══ Data provided

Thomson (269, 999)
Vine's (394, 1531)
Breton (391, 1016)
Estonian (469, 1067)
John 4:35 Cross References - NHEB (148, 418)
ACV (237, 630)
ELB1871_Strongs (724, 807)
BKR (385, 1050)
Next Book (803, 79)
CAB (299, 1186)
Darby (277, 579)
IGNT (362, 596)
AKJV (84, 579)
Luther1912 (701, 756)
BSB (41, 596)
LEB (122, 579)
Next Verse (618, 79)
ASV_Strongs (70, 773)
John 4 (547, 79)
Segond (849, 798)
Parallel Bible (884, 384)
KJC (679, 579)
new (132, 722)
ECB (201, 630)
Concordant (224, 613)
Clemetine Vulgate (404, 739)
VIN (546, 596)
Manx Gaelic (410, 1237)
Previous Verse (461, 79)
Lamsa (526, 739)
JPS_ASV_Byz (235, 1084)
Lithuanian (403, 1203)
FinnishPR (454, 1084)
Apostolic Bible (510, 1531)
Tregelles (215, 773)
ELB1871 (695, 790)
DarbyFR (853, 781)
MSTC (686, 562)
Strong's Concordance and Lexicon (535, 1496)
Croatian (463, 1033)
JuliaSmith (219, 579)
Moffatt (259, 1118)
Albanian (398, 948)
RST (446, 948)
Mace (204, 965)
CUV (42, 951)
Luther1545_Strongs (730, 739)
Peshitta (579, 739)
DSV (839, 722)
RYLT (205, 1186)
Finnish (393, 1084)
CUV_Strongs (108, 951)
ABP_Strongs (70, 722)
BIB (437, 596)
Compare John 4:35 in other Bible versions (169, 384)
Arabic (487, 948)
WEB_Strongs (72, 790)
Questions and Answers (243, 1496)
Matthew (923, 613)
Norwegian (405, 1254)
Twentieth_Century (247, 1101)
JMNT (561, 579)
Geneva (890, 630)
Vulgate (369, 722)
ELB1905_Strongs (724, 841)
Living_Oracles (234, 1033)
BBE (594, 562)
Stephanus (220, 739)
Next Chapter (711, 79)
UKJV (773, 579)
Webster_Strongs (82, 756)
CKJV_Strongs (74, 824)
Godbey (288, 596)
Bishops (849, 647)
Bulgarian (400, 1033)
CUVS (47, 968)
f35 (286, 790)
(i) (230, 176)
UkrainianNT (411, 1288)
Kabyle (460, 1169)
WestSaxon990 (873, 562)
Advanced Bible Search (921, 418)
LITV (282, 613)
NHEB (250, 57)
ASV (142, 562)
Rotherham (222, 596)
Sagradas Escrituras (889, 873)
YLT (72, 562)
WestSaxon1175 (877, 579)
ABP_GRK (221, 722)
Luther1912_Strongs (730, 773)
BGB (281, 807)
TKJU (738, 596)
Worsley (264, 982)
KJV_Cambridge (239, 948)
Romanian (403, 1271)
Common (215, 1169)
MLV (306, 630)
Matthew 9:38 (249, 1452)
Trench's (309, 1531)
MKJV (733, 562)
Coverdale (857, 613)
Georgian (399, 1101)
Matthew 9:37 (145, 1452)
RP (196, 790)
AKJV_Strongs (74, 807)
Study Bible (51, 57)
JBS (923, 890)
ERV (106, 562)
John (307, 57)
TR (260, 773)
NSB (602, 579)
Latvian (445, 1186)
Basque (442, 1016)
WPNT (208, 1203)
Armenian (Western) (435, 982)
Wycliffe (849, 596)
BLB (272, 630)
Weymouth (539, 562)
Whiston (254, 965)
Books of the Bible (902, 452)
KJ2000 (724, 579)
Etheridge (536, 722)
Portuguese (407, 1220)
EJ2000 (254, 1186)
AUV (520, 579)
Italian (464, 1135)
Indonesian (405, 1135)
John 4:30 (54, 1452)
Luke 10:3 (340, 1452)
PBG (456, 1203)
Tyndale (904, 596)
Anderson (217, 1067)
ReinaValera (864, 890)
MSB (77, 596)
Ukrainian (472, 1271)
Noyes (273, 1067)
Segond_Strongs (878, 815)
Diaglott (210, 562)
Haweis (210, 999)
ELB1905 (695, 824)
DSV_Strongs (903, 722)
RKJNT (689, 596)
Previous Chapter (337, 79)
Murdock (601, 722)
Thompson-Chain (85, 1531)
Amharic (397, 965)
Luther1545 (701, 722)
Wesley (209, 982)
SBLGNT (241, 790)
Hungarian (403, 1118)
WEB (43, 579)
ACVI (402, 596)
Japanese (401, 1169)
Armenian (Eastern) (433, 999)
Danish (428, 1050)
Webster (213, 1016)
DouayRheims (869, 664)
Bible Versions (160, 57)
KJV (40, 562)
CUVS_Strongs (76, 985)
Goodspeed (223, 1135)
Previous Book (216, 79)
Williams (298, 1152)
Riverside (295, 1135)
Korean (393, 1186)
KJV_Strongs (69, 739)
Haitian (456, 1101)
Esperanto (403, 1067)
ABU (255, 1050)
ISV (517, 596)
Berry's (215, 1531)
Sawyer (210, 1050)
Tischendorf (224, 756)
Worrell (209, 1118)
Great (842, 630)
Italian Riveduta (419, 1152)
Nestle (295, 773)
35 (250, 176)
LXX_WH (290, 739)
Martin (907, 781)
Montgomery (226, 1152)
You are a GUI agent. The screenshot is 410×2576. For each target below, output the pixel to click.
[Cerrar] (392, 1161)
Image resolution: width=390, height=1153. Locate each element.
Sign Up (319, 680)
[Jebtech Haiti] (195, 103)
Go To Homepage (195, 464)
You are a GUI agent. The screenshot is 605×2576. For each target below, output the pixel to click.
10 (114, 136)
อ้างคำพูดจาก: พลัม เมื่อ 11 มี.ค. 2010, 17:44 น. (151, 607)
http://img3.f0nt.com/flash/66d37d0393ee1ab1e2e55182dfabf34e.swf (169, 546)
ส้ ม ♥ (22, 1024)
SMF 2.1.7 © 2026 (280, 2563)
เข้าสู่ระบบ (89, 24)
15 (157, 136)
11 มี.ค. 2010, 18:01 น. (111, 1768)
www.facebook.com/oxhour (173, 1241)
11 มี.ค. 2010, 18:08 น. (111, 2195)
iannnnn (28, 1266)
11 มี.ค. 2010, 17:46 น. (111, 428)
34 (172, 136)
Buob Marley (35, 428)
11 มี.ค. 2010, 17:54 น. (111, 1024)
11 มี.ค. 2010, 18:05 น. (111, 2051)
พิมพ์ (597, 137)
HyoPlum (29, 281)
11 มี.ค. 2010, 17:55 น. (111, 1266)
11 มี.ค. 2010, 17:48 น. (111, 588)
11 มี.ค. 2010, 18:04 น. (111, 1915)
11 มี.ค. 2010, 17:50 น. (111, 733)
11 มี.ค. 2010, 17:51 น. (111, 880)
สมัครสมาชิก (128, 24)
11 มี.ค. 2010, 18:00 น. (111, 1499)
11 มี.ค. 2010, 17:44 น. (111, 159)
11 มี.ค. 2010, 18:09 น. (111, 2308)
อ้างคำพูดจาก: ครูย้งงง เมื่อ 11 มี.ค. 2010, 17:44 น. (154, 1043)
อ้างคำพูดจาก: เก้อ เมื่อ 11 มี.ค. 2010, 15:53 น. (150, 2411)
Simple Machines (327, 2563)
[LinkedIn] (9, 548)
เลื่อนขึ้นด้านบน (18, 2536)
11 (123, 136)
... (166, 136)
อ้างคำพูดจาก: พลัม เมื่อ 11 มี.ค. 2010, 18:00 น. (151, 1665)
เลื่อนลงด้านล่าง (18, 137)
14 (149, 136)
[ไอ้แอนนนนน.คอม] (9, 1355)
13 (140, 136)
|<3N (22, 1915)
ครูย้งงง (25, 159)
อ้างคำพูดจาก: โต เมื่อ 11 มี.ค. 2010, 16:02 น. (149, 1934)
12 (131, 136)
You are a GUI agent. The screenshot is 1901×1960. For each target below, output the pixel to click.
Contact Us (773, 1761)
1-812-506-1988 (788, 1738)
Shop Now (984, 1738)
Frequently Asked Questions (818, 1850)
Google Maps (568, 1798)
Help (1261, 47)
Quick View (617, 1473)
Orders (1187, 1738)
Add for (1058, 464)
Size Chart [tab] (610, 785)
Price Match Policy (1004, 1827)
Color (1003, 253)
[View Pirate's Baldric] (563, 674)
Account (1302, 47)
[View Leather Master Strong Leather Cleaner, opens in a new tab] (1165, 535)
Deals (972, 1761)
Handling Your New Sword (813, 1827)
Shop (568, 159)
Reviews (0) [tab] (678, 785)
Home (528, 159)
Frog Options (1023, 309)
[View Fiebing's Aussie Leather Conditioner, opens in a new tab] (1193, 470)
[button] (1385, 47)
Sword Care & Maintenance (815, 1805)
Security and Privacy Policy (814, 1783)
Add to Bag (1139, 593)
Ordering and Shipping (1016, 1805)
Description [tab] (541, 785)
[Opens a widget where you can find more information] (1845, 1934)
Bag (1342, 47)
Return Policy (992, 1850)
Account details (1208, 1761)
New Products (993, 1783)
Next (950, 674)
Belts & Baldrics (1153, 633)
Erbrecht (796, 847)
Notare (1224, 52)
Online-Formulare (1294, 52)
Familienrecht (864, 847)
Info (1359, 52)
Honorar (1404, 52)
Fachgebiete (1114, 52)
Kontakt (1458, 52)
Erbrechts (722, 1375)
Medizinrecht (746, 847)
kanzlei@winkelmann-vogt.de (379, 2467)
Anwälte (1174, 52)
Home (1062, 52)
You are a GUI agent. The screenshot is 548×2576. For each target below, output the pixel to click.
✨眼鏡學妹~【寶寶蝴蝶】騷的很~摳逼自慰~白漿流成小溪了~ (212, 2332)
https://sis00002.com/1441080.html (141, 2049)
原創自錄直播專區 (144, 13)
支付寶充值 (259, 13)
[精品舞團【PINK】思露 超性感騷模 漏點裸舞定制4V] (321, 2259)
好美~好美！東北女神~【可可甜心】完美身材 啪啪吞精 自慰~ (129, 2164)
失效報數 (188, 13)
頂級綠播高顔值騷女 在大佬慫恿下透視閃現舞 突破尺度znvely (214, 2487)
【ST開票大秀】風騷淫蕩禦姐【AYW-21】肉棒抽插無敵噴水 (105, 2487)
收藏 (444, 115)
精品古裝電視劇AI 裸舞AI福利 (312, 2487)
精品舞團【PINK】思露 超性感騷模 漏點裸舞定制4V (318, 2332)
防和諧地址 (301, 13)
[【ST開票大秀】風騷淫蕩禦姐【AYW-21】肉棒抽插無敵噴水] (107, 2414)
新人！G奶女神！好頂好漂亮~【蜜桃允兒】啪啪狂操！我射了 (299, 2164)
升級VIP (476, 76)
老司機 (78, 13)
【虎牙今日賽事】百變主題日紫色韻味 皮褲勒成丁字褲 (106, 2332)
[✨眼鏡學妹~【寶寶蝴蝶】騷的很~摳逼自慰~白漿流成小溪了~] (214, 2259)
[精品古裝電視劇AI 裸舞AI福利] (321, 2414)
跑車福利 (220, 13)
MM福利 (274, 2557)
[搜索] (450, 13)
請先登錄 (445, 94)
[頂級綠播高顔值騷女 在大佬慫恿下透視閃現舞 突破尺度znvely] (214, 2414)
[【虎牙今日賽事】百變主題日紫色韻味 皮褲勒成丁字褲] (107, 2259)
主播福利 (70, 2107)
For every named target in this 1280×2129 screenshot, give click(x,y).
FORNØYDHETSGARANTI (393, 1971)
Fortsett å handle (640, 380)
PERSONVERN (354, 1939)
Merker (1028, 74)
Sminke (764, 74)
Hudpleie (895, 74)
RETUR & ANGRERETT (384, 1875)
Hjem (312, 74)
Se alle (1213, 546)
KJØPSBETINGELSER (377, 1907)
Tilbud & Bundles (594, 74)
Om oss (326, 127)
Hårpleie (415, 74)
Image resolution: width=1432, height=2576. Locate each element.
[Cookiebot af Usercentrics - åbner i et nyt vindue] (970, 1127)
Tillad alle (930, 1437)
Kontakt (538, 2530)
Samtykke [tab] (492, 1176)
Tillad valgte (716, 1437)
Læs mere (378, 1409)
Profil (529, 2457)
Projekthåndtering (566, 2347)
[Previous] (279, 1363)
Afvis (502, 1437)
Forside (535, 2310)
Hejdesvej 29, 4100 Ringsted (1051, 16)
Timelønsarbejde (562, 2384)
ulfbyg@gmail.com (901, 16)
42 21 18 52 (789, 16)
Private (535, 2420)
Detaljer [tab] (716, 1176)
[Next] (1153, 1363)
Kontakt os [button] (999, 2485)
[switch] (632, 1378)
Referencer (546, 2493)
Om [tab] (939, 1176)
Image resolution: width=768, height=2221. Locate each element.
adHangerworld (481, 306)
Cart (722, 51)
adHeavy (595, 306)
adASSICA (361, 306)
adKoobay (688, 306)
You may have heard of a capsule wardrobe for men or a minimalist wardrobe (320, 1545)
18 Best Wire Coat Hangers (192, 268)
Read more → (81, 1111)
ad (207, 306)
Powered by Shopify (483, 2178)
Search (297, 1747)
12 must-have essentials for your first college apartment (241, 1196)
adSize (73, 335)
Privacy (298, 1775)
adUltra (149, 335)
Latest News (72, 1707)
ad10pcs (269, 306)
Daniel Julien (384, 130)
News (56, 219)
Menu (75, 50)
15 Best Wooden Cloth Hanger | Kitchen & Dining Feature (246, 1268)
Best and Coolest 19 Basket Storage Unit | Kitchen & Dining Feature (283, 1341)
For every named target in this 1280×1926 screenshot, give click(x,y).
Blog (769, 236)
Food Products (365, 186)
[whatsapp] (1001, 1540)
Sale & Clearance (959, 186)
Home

════

- Brief: Look back at the entries above. Retype the line with "Concordant (224, 613)", the line with "JuliaSmith (219, 579)", and all lines in between.

- Response area:
Concordant (224, 613)
Clemetine Vulgate (404, 739)
VIN (546, 596)
Manx Gaelic (410, 1237)
Previous Verse (461, 79)
Lamsa (526, 739)
JPS_ASV_Byz (235, 1084)
Lithuanian (403, 1203)
FinnishPR (454, 1084)
Apostolic Bible (510, 1531)
Tregelles (215, 773)
ELB1871 (695, 790)
DarbyFR (853, 781)
MSTC (686, 562)
Strong's Concordance and Lexicon (535, 1496)
Croatian (463, 1033)
JuliaSmith (219, 579)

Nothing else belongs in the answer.